Tuesday, July 5, 2011

Law and Foreign Affairs History: A SHAFR Roundtable, part 1


Participants in a roundtable at the recent diplomatic history conference, Bringing the Law Back In: New Approaches to the History of the U.S. in the World, have written posts on their presentations which will appear on the blog over the next few days.  We begin with an overview from Daniel Margolies, Professor of History, Virginia Wesleyan College.

The rest is from Dan:

Mary graciously invited me to give the highlights of a roundtable I convened at the annual meeting of the Society for Historians of American Foreign Relations titled “Bringing the Law Back In: New Approaches to the History of the U.S. in the World”.  The session also included Benjamin Coates, Allison Brownell Tirres, and Robert McGreevey.  Each of us presented our ongoing research and approaches and then we had a wide ranging discussion of the potentialities and implications of adding legal frames to foreign relations questions.  Though we were the very last panel of the conference, we had a good audience and a lot of discussion.  

I am going to give a brief rationale for the roundtable and in another post will describe my own comments at the session and each of the others is going to post a brief summary of what they presented.  

In addition to being a forum for our research, I wanted the roundtable to serve as something of a sales pitch to this group of historians to consider new questions of law and also to build new connections to other fields that in turn could benefit from the approaches common in SHAFR but perhaps lesser known elsewhere.  Hopefully the roundtable will signal the beginning of new connections and conversations between legal historians and historians of foreign relations.  Both disciplines would be greatly enriched in terms of both coverage and methodology.  

There long has been a striking (and even quite bizarre) absence of consideration of the law among historians of foreign relations.  This has, frankly, been both a limiting and an isolating factor for the field.  Bringing legal concerns into our approaches is necessary intellectually and it is also a vital way to bring historians into the scholarly and policymaking conversations that commonly occur among legal scholars, political scientists, and others over issues relating to the exercise and tenor of American power.  (In a related way, I have been urging historians of foreign relations to begin posting papers to SSRN, for example, with zero response.  The field moves in new directions slowly).

Even more importantly than policy relevance, fresh consideration of the legal aspects of the U.S. foreign policy will improve scholarly inquiry in the field overall.  Once historians start to frame questions with the law in mind they find the law simply everywhere, operating in ways we have simply tended to ignore.  As Lauren Benton memorably described it in A Search for Sovereignty: “the mythic structural support for the world being turtles all the way down, the cultural context of norms is law all the way down.” (290)  Historians of American foreign relations have a new intellectual and methodological charge to unpack the turtles in policymaking.

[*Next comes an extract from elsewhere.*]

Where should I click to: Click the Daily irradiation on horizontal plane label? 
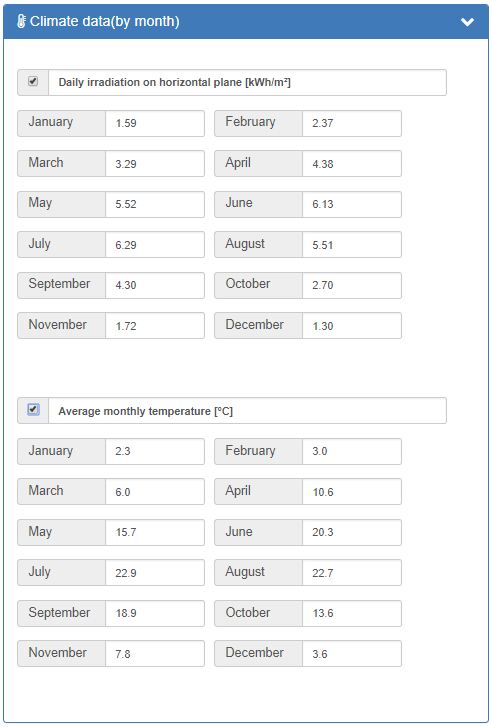click(x=174, y=83)

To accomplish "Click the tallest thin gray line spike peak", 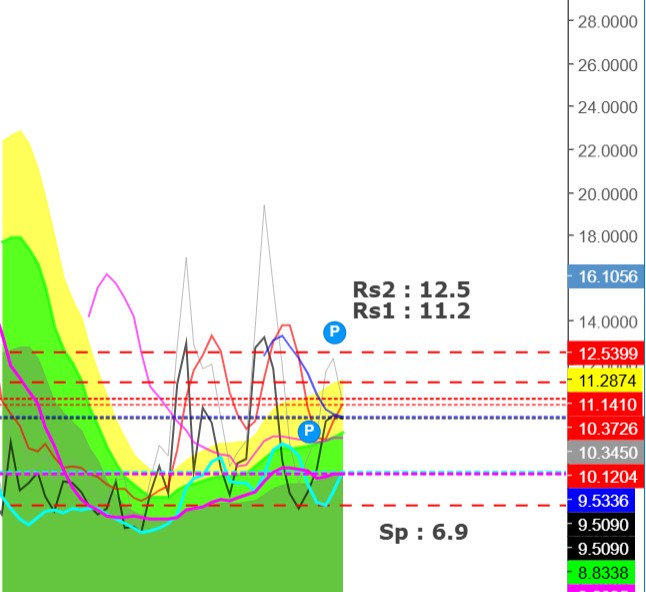I will [x=264, y=206].
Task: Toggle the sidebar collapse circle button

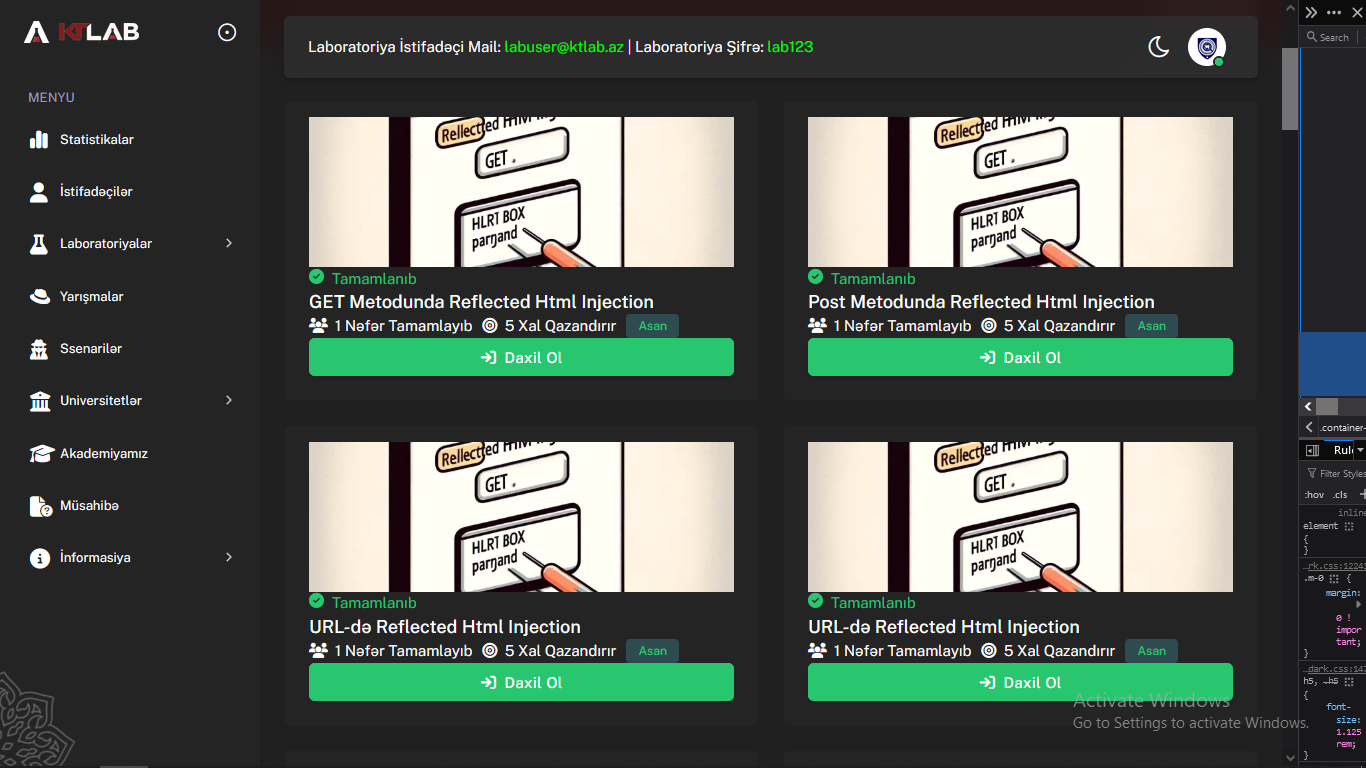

Finally, the roundtable was designed to stress that historians of American foreign relations, who focus fundamentally on the question of American power, must freshly consider the law precisely because illegality has been elevated to the core of policymaking through an increasingly unrestrained foreign affairs power.  With the “rule of law” and the realities of power so entangled, historians should energetically bring the law into our study of American power in precisely the local, regional, national, and international scales talked about all weekend in other contexts.